Since you founded Oracle about 30 years ago, one quality that's defined you as much as any other is leadership: in databases, enterprise applications, acquisitions, the America's Cup, and the voicing of strong opinions. And in the midst of the global economic downturn that is hammering your customers, you have a perfect opportunity to exert that forceful leadership once again in a way that will help those customers while also helping Oracle.

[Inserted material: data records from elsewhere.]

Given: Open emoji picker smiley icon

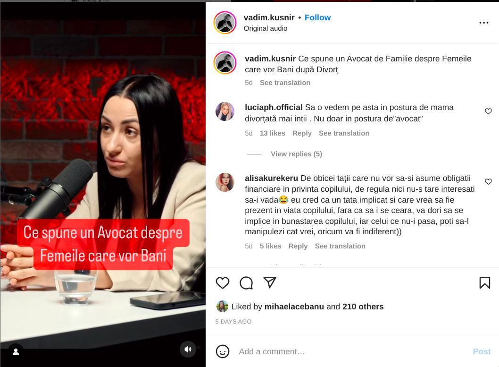Looking at the screenshot, I should [223, 351].
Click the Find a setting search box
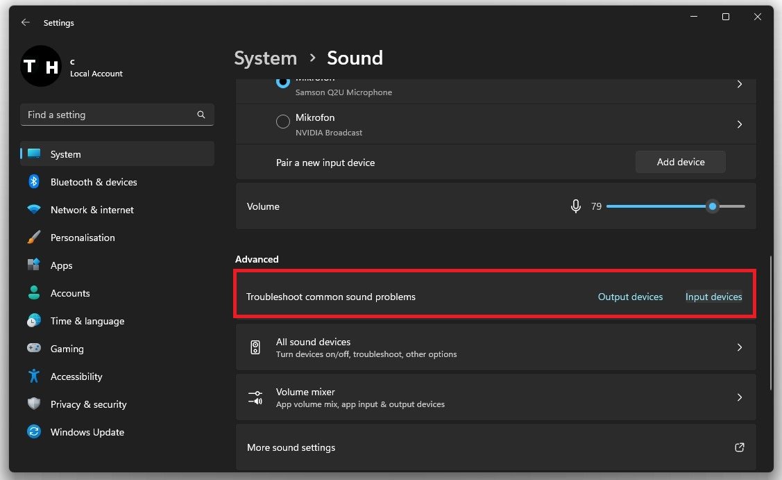This screenshot has height=480, width=782. coord(108,115)
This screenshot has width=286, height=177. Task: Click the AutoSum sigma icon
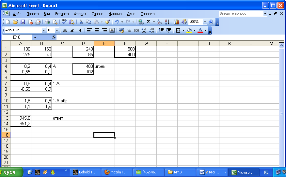pyautogui.click(x=148, y=22)
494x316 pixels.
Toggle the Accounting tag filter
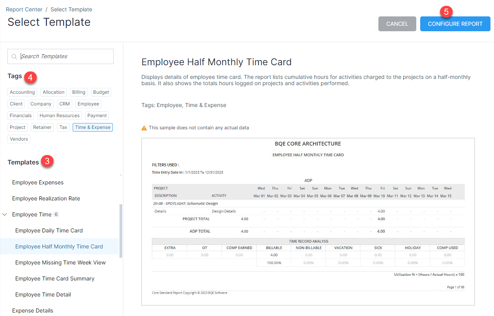pos(22,92)
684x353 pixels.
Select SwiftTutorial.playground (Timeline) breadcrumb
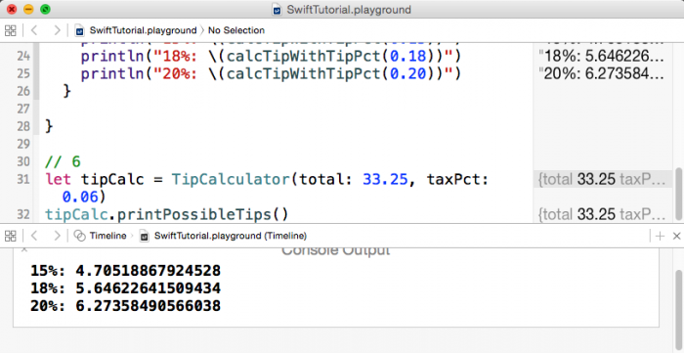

The issue that needs your fresh thinking and attention in today's brutal economic climate is the one-size-fits-all, nonnegotiable 22% annual maintenance fee Oracle charges your customers. As you well know, those customers are desperately trying to cut costs and conserve cash, and are exploring every possible option for doing so. You can help those customers very directly while also advancing Oracle's cause in a variety of ways by being willing to modify your stance on that single-tier, unmodifiable policy. Here's what you might consider:
1) First off, stop referring to this annual fee as "maintenance." While a name change won't address the financial issue, it will reflect to your customers that you're looking hard at this complex issue. Your president, Charles Phillips, emphasized repeatedly in a recent interview with InformationWeek that those "maintenance" fees fund new-product development and allow Oracle to create next-generation products. That's a hugely important initiative, so whether or not you decide to change the fee structure, change the terminology -- instead of "maintenance fees", call them "innovation and development funds."
2) Your customers' businesses are changing rapidly and in profound ways as global sourcing, commerce, partnerships, and supply chains are forcing them to revamp product portfolios and business models. Yet when they turn to you and suggest new ways for them to do business with Oracle, your current policy says, "We're not interested, it's simply not negotiable, so pay the 22% or get lost." Is that the right message for the world's leading enterprise-software company to be delivering in an industry that crushes status quo and rewards innovation?
3) Nature abhors a vacuum and so do IT entrepreneurs, who are rushing to fill the gap between the exceptional but expensive solutions you offer and still-emergent models such as SaaS and cloud computing. In the fat times of the recent past, Oracle customers whose businesses were growing nicely would probably have said "thanks but no thanks" to such alternatives as SaaS, cloud, third-party maintenance, and open-source bundles. But today's times are anything but normal and those alternatives -- for all of their real and/or perceived flaws -- are gaining traction and revenue and market share because these desperate times are requiring desperate measures from CIOs.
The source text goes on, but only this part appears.